Collected data:

=-=-=

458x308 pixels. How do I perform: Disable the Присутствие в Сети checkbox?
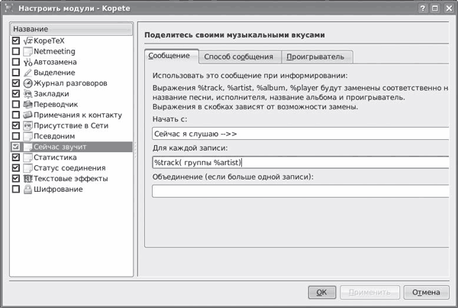coord(16,125)
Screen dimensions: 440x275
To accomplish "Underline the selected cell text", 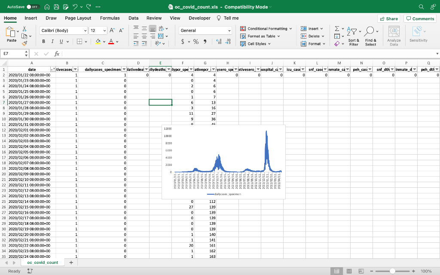I will click(61, 40).

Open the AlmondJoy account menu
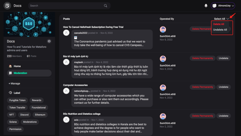point(223,6)
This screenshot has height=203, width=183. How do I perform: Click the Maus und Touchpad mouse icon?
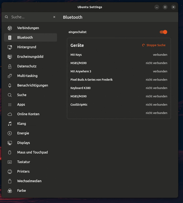pyautogui.click(x=10, y=152)
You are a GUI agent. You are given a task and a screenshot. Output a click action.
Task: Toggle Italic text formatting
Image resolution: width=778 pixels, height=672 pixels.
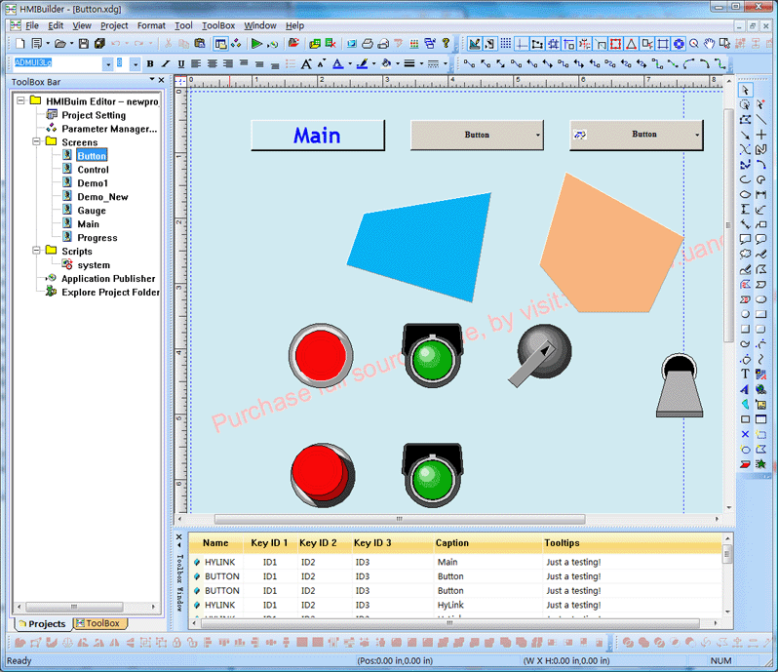(x=166, y=63)
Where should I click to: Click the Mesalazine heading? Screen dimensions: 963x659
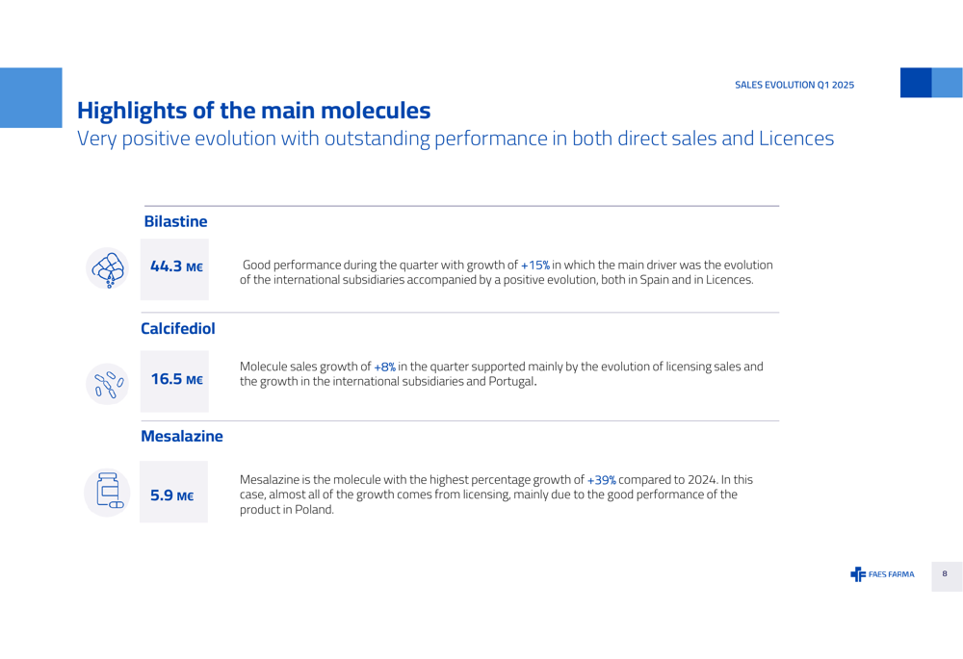[x=182, y=436]
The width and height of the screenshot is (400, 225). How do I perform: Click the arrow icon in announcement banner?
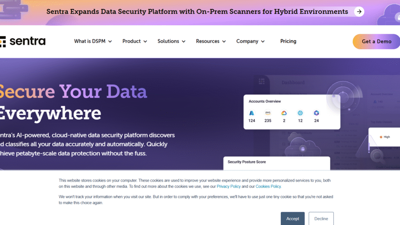(359, 11)
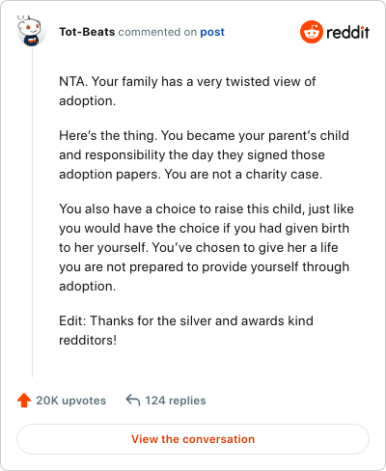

=-=-=

_TASK OBJECTIVE_
Your answer should hold only the lines from the line with "This screenshot has" through the closing line of the records, restated exactly and free of pictures.

_ANSWER BOX_
This screenshot has height=203, width=183. How do I perform: Click the Maus und Touchpad mouse icon?
pyautogui.click(x=10, y=152)
You are a GUI agent. You are given a task and a screenshot. Output a click action.
Task: Toggle Italic text formatting
Image resolution: width=778 pixels, height=672 pixels.
(x=166, y=63)
Where should I click to: Click the Mesalazine heading? Screen dimensions: 963x659
[x=182, y=436]
The width and height of the screenshot is (400, 225). How do I perform: Click the arrow icon in announcement banner?
(359, 11)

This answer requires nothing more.